Machine Learning Functions

If i had a Datafeed that spammed multiple docs at once ( for example botnetalert, it triggered 20x )

What is the best function to use to just alert of that one event of all 20 events

this is in a short period of course

I think you'll need to describe your use case with a little more detail before I can make a recommendation. I don't know what data you're analyzing, what detector functions you're using or what you'd like your alerts to look like. Provide any necessary samples or screenshots if that helps make things easier. thanks in advance.

Right now , this query is looking for any event.code:Login with specific accounts as you can see ther is signals for 1 event. I am asking which Ml function would reduce this to 1 signal

I think this question might be a little too complicated to answer in this medium - it might be appropriate to get our support or Professional Services involved to help you.

■ Required actions
[1] List the things the first reply in the Machine Learning Functions thread says it does not know about the poster's setup.
[2] Write the next post in the Machine Learning Functions thread, following its last reply.

■ Stored data
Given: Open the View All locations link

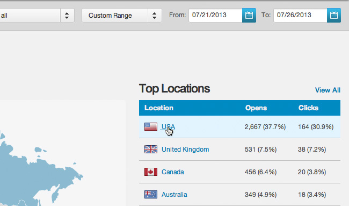Looking at the screenshot, I should click(328, 90).
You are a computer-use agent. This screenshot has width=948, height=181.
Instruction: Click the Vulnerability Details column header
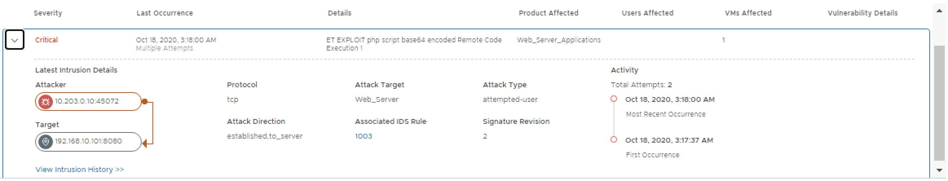tap(862, 13)
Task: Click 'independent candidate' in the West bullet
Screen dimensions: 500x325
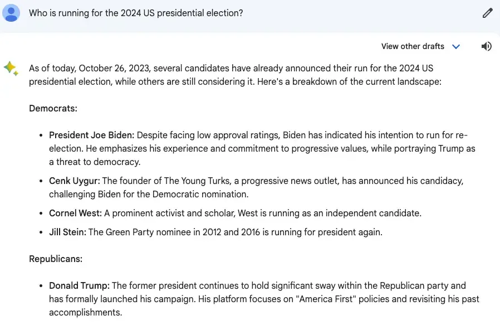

■ Outputs in order
[1]
- what data is being analyzed
- what detector functions are being used
- what the alerts should look like

[2]
But, with that said, I could imagine a scenario in which you create an ML job that used an aggregated query in which the signals index was queried, but aggregated the count on the signal names were calculated. Then ML could invoke the count function with a partition on the segregated rule names. The query being made would look roughly like this:

GET .siem-signals-*/_search
{
  "size": 0,
  "query": {
    "bool": {
      "filter": [
        {
          "bool": {
            "filter": [
            {
                "term": {
                  "signal.status": "open"
                }
              }
            ],
            "must_not": [
              {
                "exists": {
                  "field": "signal.rule.building_block_type"
                }
              }
            ]
          }
        },
        {
          "range": {
            "@timestamp": {
              "gte": "2021-02-07T00:00:00.000Z",
              "lte": "2021-02-07T01:00:00.000Z",
              "format": "strict_date_optional_time"
            }
          }
        }
      ]
    }
  },
  "aggs": {
    "count_per_name": {
      "terms": {
        "field": "signal.rule.name",
        "size": 1000
      }
    }
  }
}

(but of course you'd remove the range clause and follow the suggestions in the documentation about how to get an ML job's datafeed to effectively utilize a query with aggregations)

This kind of query would yield results that roughly looked like:

and it is those aggregated counts that ML could analyze (with the count function and use of the summary_count_field_name flag to track the count values over time.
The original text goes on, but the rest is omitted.